Deep within they both harbored feelings for the other that they couldn't admit because of their circumstances, or wouldn't admit because of their fear of rejection.

She was not as gentle or as high-spirited as she seemed; no one could be after years of torture at the hands of monsters. She had been raped and beaten, on the verge of death several times, and the outlook she held of life was more sinister than she led most to believe. Her innocence had long ago been sapped from her by her captors, and only restored when the man who held her hear had freed her from her captivity. To him, she owed not just her life but the revival of her spirit.

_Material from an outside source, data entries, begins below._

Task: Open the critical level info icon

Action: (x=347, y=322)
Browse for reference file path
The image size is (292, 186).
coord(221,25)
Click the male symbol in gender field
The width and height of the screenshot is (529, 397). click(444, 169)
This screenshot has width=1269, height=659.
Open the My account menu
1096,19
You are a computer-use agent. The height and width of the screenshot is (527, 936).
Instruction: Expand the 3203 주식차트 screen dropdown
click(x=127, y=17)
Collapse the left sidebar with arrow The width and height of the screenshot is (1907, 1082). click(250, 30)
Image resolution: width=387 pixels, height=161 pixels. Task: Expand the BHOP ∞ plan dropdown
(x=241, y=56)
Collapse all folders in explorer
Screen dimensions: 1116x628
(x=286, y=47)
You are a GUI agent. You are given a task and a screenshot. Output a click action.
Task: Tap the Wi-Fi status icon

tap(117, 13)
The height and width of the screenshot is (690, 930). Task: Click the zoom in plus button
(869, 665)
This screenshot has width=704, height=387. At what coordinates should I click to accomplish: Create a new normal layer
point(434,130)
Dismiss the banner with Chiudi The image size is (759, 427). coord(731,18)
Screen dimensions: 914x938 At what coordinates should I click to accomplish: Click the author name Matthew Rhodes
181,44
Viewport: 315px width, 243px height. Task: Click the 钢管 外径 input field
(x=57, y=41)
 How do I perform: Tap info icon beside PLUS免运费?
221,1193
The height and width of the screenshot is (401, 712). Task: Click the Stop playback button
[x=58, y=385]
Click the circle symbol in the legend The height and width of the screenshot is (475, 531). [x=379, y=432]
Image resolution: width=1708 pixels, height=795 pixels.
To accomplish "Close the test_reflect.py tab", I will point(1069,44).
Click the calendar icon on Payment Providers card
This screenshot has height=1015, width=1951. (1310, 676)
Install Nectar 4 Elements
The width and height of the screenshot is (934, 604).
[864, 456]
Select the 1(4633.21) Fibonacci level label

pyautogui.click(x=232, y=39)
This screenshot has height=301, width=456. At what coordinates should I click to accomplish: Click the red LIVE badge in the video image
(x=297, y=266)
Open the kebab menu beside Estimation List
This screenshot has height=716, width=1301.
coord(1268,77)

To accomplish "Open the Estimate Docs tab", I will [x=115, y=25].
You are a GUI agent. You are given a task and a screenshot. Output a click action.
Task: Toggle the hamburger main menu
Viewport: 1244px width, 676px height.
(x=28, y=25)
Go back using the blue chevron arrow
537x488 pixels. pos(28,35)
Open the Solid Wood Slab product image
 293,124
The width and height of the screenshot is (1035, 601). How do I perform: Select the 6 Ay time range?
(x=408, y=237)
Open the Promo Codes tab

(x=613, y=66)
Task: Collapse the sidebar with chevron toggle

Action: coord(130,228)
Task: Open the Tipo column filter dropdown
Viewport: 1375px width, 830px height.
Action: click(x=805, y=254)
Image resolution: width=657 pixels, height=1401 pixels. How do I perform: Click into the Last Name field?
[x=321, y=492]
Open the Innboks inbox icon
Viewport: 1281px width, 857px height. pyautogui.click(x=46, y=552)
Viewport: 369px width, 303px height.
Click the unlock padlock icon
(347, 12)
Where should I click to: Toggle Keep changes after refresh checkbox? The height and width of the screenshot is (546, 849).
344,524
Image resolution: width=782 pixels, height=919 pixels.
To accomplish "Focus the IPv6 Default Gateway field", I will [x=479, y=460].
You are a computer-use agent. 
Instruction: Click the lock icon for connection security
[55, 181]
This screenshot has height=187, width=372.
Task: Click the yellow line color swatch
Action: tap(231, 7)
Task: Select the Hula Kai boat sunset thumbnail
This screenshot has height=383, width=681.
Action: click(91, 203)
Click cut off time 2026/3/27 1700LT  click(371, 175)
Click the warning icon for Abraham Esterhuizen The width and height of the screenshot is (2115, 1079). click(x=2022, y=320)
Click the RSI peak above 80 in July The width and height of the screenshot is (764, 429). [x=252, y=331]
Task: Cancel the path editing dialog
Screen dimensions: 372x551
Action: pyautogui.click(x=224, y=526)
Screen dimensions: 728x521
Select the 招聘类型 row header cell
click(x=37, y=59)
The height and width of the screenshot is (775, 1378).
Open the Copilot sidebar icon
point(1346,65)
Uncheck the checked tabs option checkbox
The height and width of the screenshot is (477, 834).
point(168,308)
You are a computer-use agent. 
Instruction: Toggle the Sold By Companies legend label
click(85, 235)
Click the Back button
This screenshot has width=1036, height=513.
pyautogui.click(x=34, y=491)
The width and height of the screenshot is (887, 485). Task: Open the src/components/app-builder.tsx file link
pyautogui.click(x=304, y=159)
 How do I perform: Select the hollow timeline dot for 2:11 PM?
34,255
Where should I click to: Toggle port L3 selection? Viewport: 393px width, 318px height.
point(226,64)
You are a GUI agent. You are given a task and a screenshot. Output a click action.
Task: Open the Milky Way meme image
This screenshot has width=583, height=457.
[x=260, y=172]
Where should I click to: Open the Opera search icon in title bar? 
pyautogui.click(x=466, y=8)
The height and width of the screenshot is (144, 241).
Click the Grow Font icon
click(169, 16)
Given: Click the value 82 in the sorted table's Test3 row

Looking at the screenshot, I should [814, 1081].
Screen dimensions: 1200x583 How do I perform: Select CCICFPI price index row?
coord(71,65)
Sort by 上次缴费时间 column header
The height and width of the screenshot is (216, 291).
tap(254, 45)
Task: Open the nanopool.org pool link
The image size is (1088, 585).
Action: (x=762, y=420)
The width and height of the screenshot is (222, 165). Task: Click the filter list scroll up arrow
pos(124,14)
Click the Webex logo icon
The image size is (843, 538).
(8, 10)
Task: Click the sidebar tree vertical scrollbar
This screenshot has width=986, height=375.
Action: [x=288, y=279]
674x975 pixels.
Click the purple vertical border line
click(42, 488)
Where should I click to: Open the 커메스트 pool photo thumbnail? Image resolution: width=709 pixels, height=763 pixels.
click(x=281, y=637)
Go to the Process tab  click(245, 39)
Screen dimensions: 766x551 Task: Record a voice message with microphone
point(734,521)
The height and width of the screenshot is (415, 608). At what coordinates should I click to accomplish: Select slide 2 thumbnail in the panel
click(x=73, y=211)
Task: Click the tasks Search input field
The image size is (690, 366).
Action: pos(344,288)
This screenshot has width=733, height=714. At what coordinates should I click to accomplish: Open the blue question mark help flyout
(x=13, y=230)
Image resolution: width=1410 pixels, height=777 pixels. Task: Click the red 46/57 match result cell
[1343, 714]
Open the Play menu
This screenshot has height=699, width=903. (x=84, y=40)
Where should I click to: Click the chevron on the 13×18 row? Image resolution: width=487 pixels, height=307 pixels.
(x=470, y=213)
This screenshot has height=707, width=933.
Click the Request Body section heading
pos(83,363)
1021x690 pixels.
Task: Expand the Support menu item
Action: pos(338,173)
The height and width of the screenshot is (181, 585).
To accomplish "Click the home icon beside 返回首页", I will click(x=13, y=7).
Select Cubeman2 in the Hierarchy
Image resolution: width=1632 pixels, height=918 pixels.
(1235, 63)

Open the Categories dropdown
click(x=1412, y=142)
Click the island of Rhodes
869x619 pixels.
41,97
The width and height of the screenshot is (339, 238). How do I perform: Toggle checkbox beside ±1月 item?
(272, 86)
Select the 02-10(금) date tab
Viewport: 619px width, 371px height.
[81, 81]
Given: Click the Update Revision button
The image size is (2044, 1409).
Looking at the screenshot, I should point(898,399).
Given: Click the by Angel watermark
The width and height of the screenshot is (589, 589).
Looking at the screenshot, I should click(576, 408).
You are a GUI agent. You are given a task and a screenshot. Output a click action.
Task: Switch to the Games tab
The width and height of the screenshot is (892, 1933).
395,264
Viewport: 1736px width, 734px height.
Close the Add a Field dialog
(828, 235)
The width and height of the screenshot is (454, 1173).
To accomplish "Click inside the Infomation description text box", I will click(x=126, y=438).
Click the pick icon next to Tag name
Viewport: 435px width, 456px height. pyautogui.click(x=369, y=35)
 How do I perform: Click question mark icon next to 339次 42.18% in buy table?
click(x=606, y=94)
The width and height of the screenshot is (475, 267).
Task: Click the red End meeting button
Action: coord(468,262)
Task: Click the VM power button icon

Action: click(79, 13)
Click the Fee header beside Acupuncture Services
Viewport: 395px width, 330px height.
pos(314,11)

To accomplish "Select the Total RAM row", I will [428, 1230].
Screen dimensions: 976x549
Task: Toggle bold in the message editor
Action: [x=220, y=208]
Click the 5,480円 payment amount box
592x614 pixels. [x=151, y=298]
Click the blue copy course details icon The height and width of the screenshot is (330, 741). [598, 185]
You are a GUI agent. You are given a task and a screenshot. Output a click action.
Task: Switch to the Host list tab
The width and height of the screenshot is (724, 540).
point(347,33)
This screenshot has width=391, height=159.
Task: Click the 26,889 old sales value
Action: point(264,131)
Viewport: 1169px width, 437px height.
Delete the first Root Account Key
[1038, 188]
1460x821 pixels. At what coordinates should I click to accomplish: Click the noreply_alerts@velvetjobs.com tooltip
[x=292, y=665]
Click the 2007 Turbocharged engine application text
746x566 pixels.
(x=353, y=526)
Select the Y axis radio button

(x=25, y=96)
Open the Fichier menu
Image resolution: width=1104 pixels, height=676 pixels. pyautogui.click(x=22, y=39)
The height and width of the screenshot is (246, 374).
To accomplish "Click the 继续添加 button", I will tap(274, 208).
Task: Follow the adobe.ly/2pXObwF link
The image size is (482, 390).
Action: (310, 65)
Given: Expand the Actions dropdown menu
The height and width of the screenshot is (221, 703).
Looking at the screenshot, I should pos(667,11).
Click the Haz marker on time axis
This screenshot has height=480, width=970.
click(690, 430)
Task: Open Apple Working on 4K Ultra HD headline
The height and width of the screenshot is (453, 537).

He was impartial to most things, as he appeared to be, but was not entirely apathetic. Once, he had been noble, even valiant, but now he was only a shell, made empty by thousands of years of near solitude. At best, he was unstable; his mind corroded away, for the only company he kept was the company of the insane. He had lost his humanity, his soul, made into a mechanized shell only able to follow orders, but never to think for itself. To the woman he loved he owed the return of his old self, of the man he'd been so many years ago. He owed her his soul and his mind, made whole again trough he convincing, even if the realization had been nearly too painful to bear.

He had given to her the will to live.

She had thawed a heart encased in ancient ice.

They had saved one another.

Each had given the other a reason to search for redemption.

Each, though unwittingly, had given the other their heart.

It would be sometime before they were able to admit it, but they were in love. Their love would not be one without trials, however, for he held many secrets, deep and dark, stagnant as a black pool, and she was not entirely willing to trust a man, for they had hurt her so many times. But in the end their love would triumph, and their union would produce the one thing that the world had been crying out for countless millennia.

They would produce the savior that would regenerate the world.